WORK INSTRUCTION —
Within the data below, copy each line where the string "Open" is found.

EXCERPTED DATA —
● ● ● ● ● ● ●
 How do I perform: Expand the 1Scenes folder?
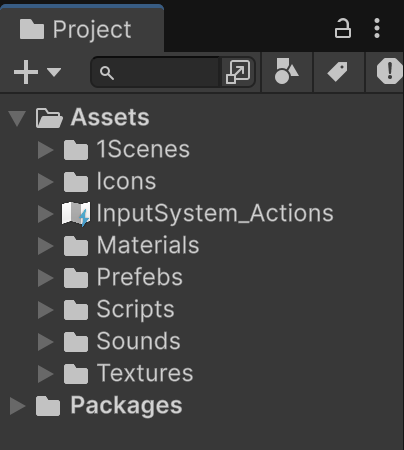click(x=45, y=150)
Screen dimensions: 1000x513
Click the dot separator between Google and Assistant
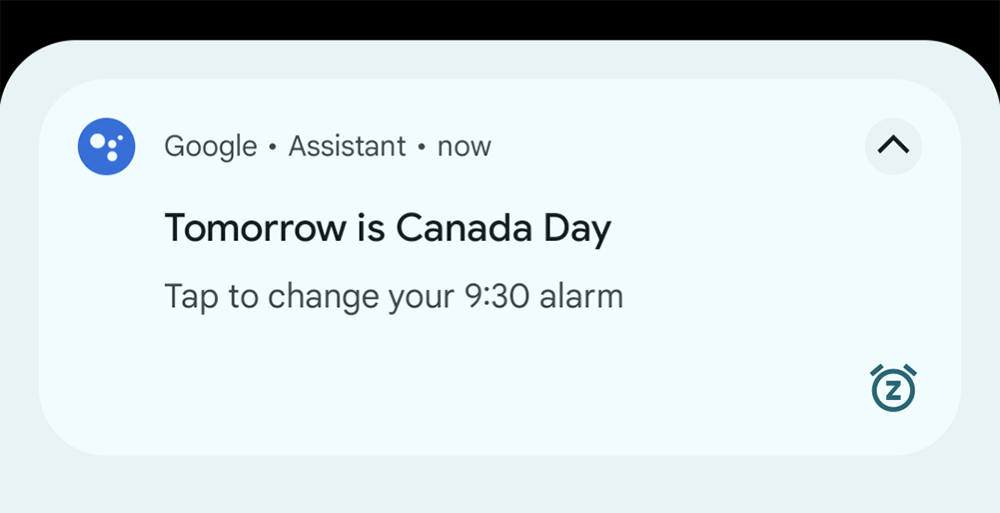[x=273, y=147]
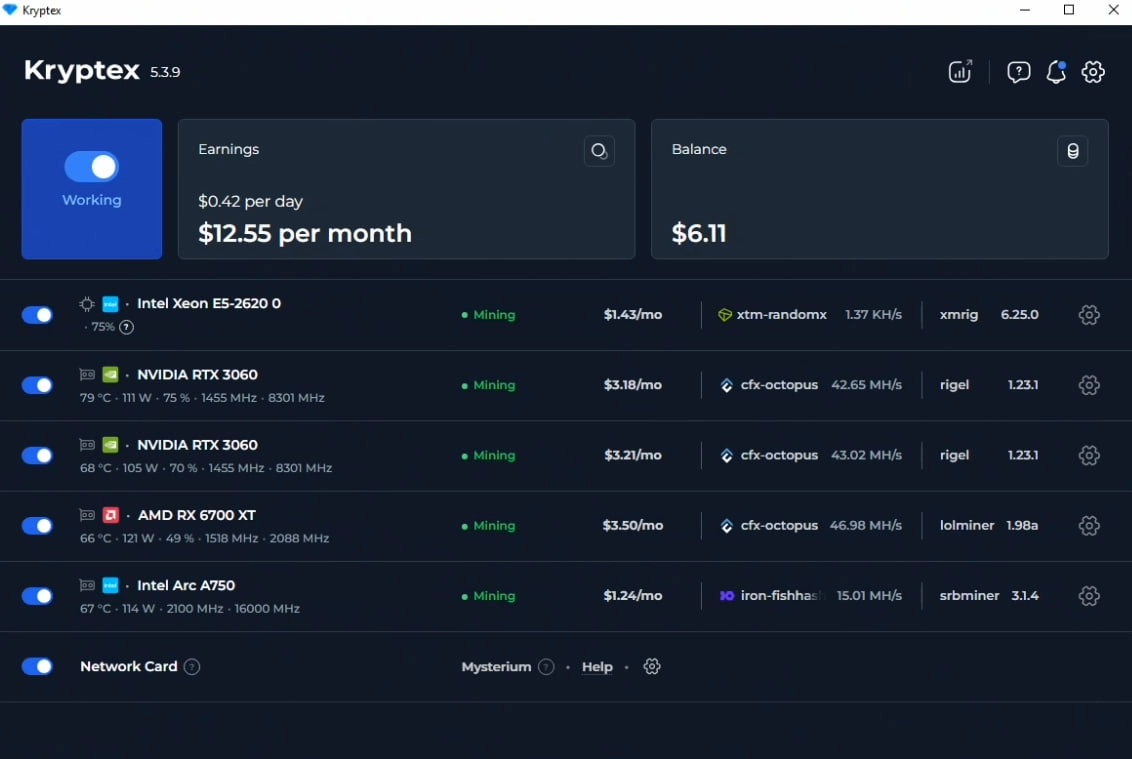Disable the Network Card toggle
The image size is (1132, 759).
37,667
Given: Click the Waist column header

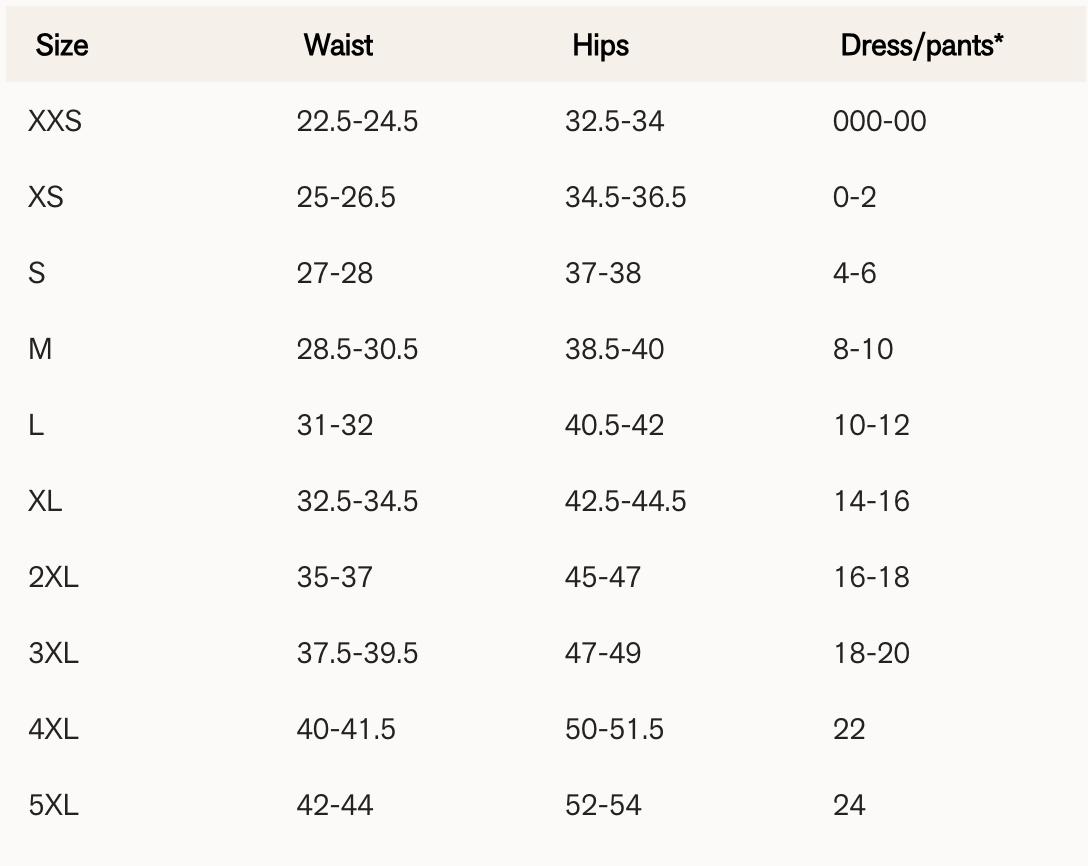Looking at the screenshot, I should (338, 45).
● ● ● ● ● ● ●
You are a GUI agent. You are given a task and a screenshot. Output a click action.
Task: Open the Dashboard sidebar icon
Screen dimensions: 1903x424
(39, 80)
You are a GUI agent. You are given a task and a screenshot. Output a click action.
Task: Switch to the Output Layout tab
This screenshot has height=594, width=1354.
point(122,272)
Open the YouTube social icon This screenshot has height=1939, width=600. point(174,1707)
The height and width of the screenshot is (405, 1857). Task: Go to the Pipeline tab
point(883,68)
● ● ● ● ● ● ●
REPLY TO THE TASK —
Task: Open the Dashboard sidebar icon
Open the YouTube social icon This screenshot has height=1939, width=600. point(174,1707)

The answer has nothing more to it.